Vers une scission au sein de Démocratie nouvelle?

René Ndemezo’o Obiang, président de Démocratie nouvelle © GMT

Créée en 2016 dans l’objectif de soutenir le combat pour le changement et l’alternance incarné par l’opposition dite radicale, Démocratie nouvelle s’était imposée en peu de temps comme une formation politique de premier plan sur l’échiquier national. Malheureusement, en proie aux vieux démons de la politique gabonaise, le parti dirigé par René Ndemezo’o Obiang connaît depuis quelques mois, après sa participation au dialogue initié par Ali Bongo, des soubresauts. La gestion interne serait de plus en plus décriée, certains cadres et militants accusant l’homme fort de Bitam de dérive dictatorial.
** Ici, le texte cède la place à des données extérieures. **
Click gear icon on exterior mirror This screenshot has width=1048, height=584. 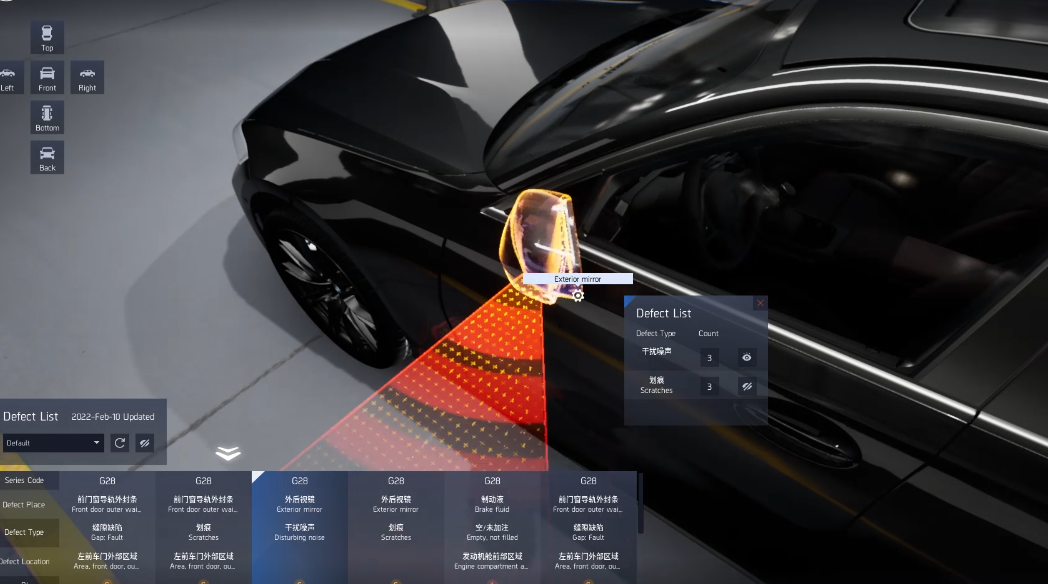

Toute chose qui met à mal le fonctionnement de ce parti.

Personnification du parti, tribalisme, régionalisme, clientélisme et opacité dans la prise de décision et absence d’une vision stratégique à long terme, tels sont les maux qui semblent désormais miner DN. Dans sa parution de la semaine dernière, l’hebdomadaire Le Mbandja faisait déjà même état du «spectre d’une scission ou de démissions en cascade» au sein de cette formation politique.

Si ces informations venaient à être confirmées,  dans les jours ou semaines à venir, cela constituerait un deuxième coup dur pour le parti dirigé par le président du Conseil économique et social.

En effet, on se souvient, deux mois à peine après la présidentielle, que «quatre vice-présidents notamment, le Pr Joseph John Nambo, Philibert Andzembe, Radegonde Djenno et Jean-Pierre Ndoungou Lekambo, puis deux secrétaires nationaux, Franck Rebela et Véronique Essomeyo, la présidente de la Ligue nationale des Femmes du parti, Marie-Augustine Embinga, et tout le bureau du Secrétariat provincial du parti dans l’Ogooué-Maritime ainsi que de très nombreux autres cadres et militants avaient quitté Démocratie Nouvelle à la suite d’un vote au forceps du Bureau Politique qui l’avait formellement autorisé à prendre part au dialogue politique avec Ali Bongo».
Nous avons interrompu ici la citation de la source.